:: EXERCISE INPUT ::

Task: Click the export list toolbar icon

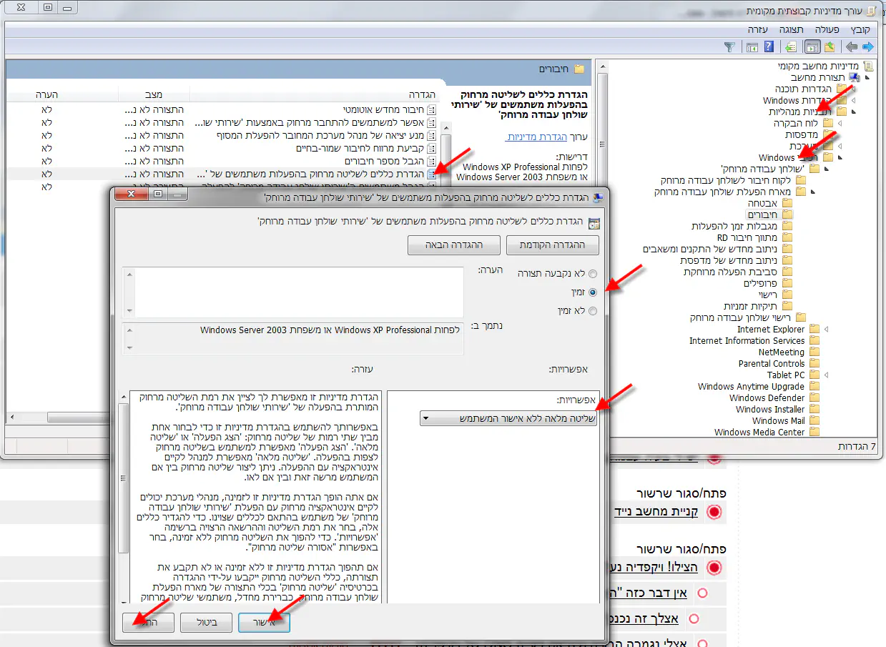Action: pos(790,47)
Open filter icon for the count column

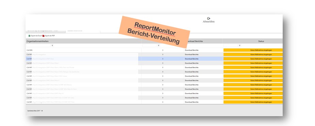(x=159, y=46)
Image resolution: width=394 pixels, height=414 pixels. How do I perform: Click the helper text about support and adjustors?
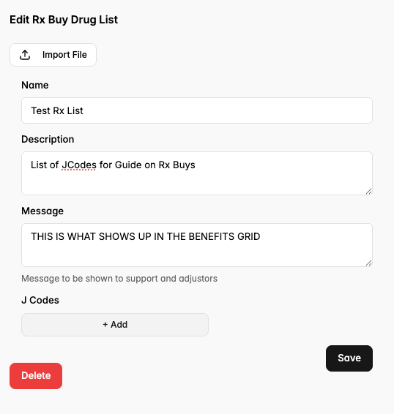[119, 279]

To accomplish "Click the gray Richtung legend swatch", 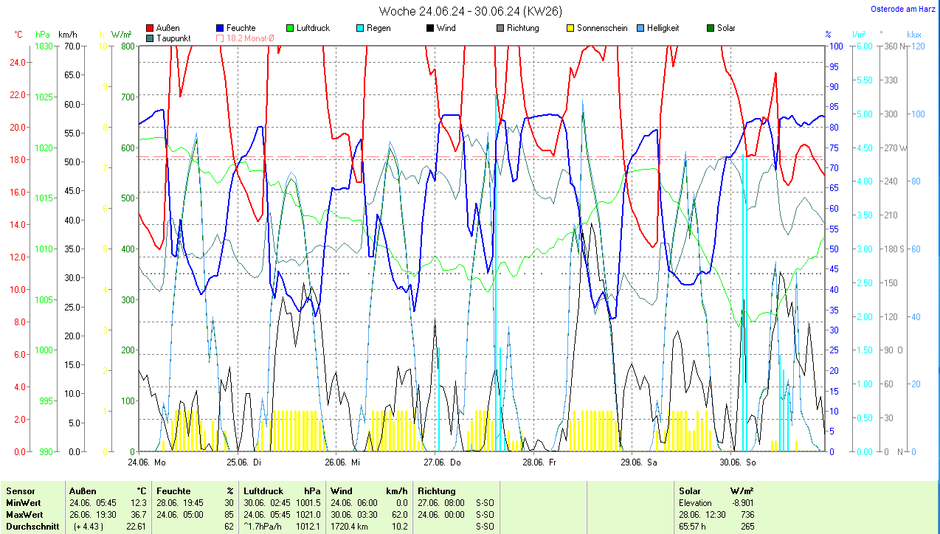I will [500, 28].
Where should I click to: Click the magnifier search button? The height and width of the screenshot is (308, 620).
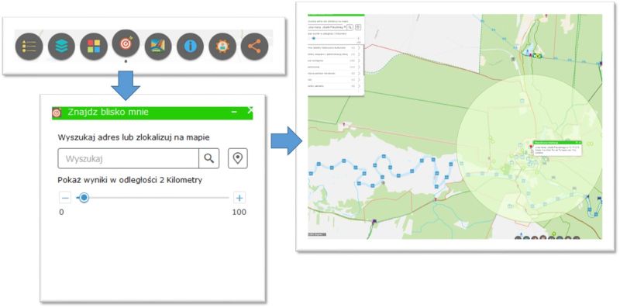point(208,158)
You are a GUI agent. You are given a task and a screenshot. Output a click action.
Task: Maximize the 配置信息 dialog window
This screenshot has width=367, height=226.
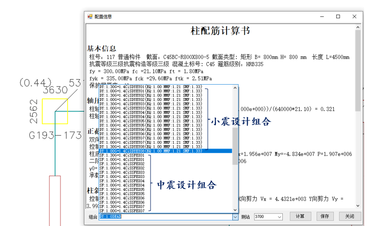tap(338, 16)

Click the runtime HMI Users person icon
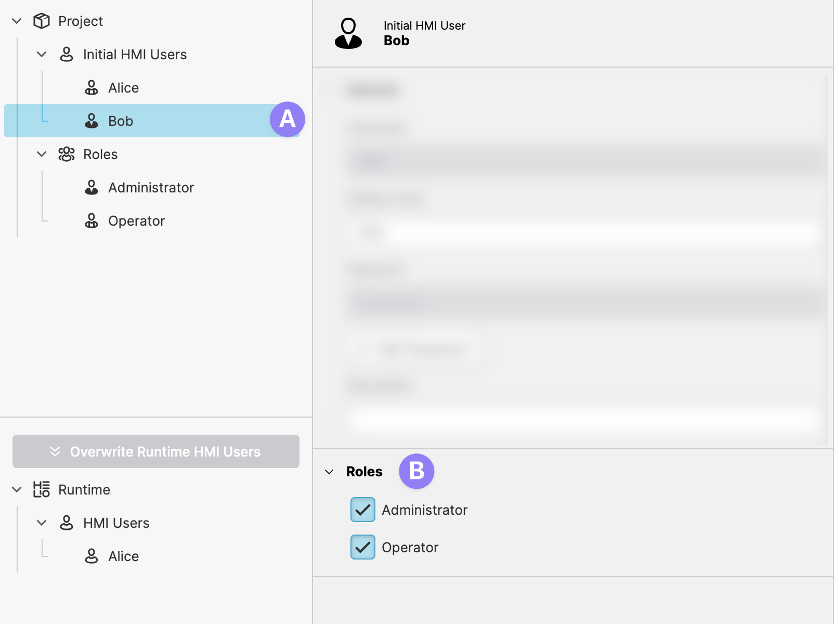point(67,523)
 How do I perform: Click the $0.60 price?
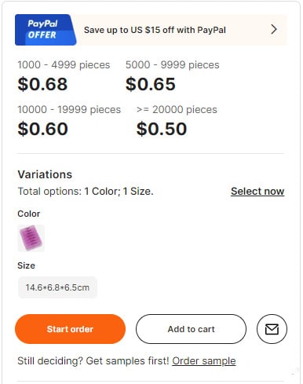pos(42,129)
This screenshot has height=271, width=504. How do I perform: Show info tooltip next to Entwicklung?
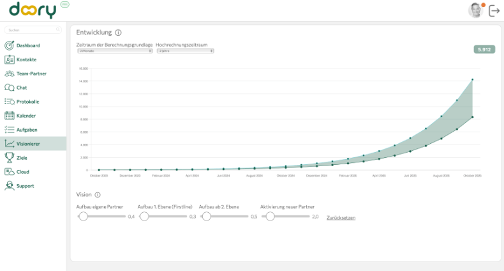pos(119,33)
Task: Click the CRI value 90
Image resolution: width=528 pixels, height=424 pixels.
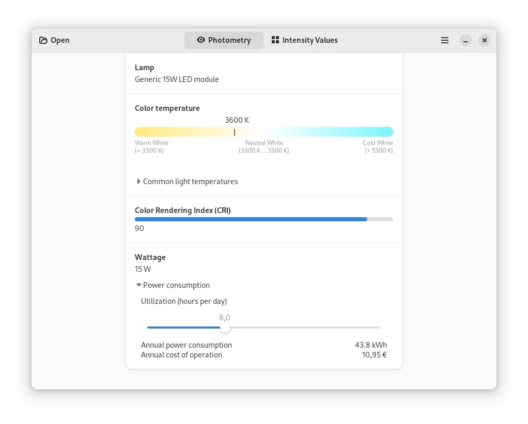Action: [139, 229]
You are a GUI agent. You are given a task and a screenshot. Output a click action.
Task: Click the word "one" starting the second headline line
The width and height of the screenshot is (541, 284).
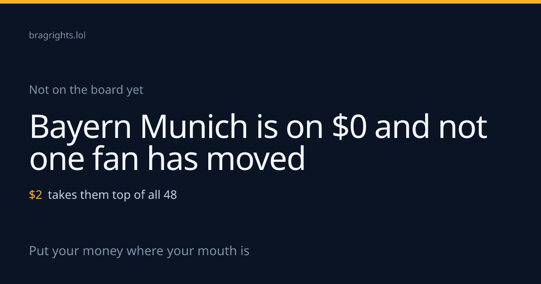click(58, 160)
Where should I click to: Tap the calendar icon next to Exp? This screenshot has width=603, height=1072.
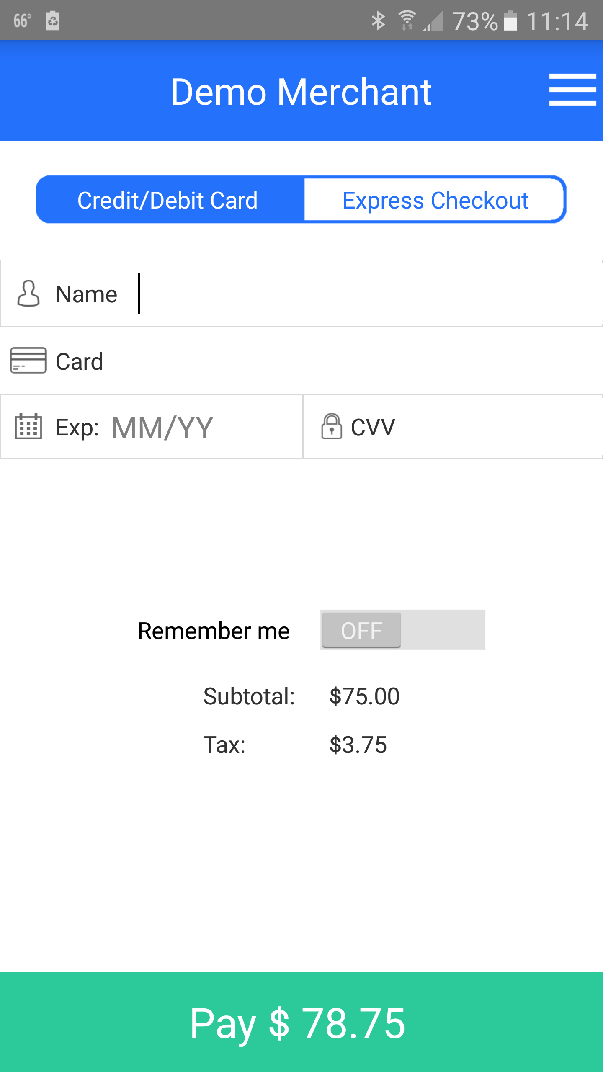(x=28, y=426)

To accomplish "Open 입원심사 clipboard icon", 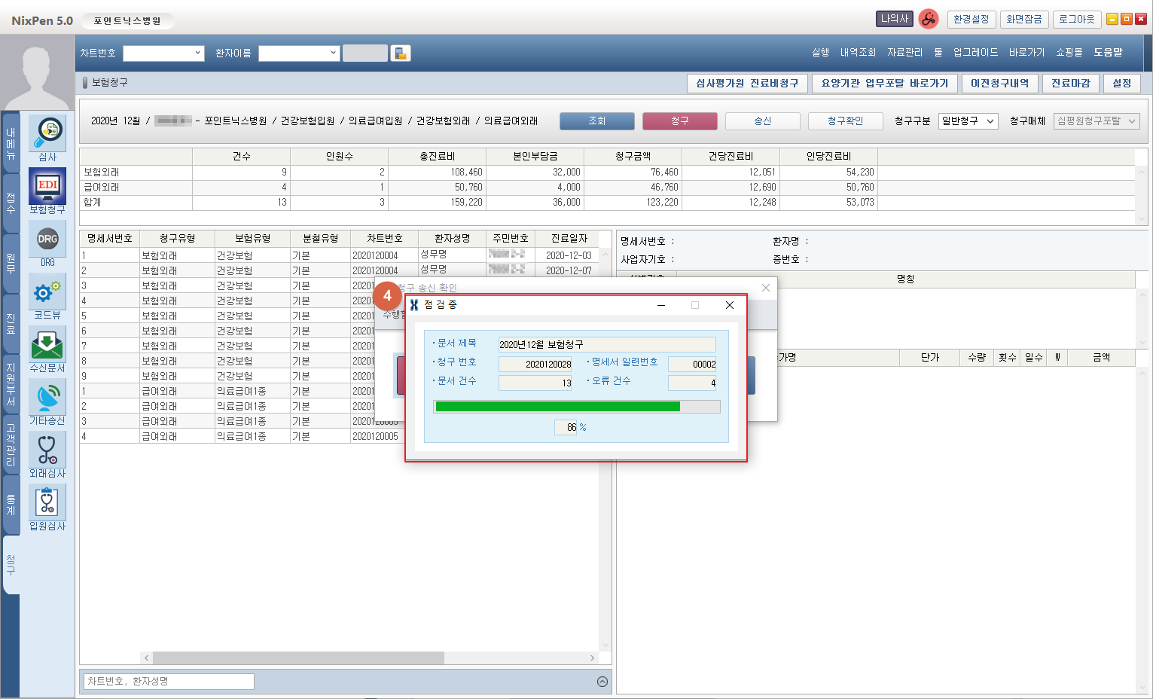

:::

[WHAT YOU WILL DO] Nothing but the lines from the one containing "Click the runtime HMI Users person icon" through the last line of the records above should appear, each repeated exactly, with no pictures.

[TASK RESPONSE]
Click the runtime HMI Users person icon
point(67,523)
 How do I perform: Click the $0.60 price?
pos(42,129)
This screenshot has height=271, width=504. How do I perform: Show info tooltip next to Entwicklung?
pos(119,33)
Task: Click the CRI value 90
Image resolution: width=528 pixels, height=424 pixels.
Action: [139, 229]
You are a GUI agent. You are given a task and a screenshot. Output a click action.
Task: Click the word "one" starting the second headline line
The width and height of the screenshot is (541, 284).
click(58, 160)
Where should I click to: Tap the calendar icon next to Exp? This screenshot has width=603, height=1072.
(x=28, y=426)

To accomplish "Open 입원심사 clipboard icon", 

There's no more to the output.